Une prouesse rendue possible par le LHC

« La raison pour laquelle il a fallu plus de temps pour observer la violation de CP dans les baryons que dans les mésons est liée à l’ampleur de l’effet et à la quantité de données disponibles », explique Vagnoni. « Nous avions besoin d’une machine comme le LHC, capable de produire un nombre suffisant de baryons de beauté \[des baryons contenant au moins un quark « bottom » ou quark « beauté »] et de leurs équivalents en antimatière, ainsi que d’une expérience sur cet accélérateur capable d’identifier précisément leurs produits de désintégration », précise-t-il.

Les particules et leurs antiparticules ont des masses identiques et des charges opposées. Cependant, lorsque ces particules se désintègrent pour former d’autres entités — comme c’est le cas dans les processus de désintégration radioactive — la violation CP introduit une rupture dans cette symétrie miroir. Cela se manifeste, par exemple, par des différences de vitesses de désintégration ou par une différence de masse chez leurs homologues d’antimatière.
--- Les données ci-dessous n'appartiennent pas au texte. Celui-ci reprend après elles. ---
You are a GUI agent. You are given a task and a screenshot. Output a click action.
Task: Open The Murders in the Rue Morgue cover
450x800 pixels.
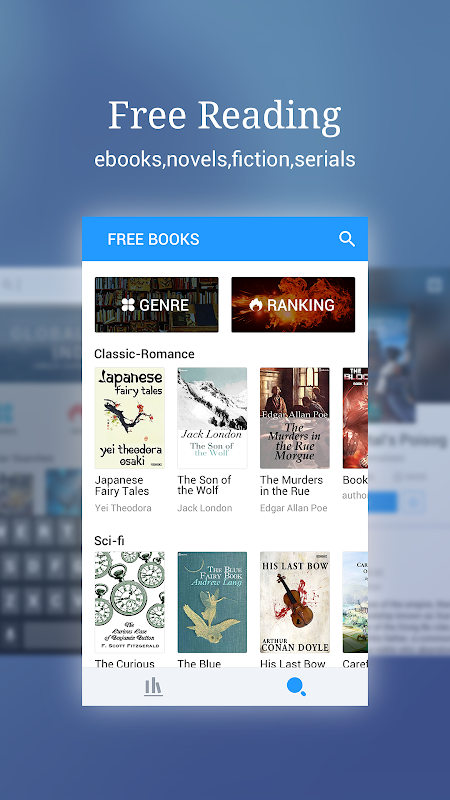click(x=295, y=418)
L’équipe dirigée par Xueting Yang a analysé plus de 80 000 désintégrations baryoniques pour détecter une telle asymétrie. Les chercheurs ont porté leur attention sur la désintégration du baryon lambda de beauté (Λ b), un parent plus massif et éphémère des protons et neutrons, composé d’un quark up, d’un quark down et d’un quark beauté. Les données ont été recueillies par le détecteur LHCb entre 2009 et 2013, puis entre 2015 et 2018.

desintegration baryon
Illustration des produits de désintégration de la matière et de l’antimatière, et de la manière dont le LHC les capte. © Collaboration LHCb

Une asymétrie mesurée dans la désintégration des baryons

La particule Λ b devait se désintégrer en un proton, un kaon et une paire de pions de charges opposées, tandis que l’anti-Λ b donnait naissance à leurs équivalents en antimatière. L’objectif était d’identifier d’éventuelles disparités dans leurs modes de désintégration. Si la symétrie CP est conservée, alors les particules et antiparticules devraient produire des désintégrations symétriques.

Or, les chercheurs ont relevé une différence de 2,5 % dans les comportements de désintégration de la Λ b et de l’anti-Λ b. « Cela peut paraître minime, mais les résultats sont statistiquement suffisamment significatifs », souligne Yang dans *ScienceAlert*. « Ils montrent que Λb et anti-Λb ne se désintègrent pas de manière identique, ce qui permet d’observer une violation de CP dans les baryons », ajoute-t-elle.

Il est par ailleurs important de noter que cette violation CP a atteint une valeur statistique de 5,2 sigma, soit un niveau supérieur au seuil requis pour valider l’existence d’un tel phénomène dans cette désintégration baryonique. Concrètement, la probabilité que l’effet observé soit dû au hasard est estimée à une sur dix millions. Pour enthousiasmante qu’elle soit, cette avancée demeure néanmoins insuffisante pour expliquer à elle seule la domination de la matière dans l’Univers ; elle ne constitue qu’une pièce supplémentaire dans la résolution de l’énigme.

« La violation de CP observée dans les désintégrations baryoniques — comme dans le nouveau résultat de LHCb — est cohérente avec les prédictions du modèle standard. Elle ne fournit donc pas une violation de CP suffisante pour résoudre à elle seule l’énigme matière-antimatière », explique Yang. Mais elle ouvre une nouvelle perspective sur le comportement de la violation de CP dans le secteur baryonique, un domaine jusqu’alors largement inexploré », conclut-elle.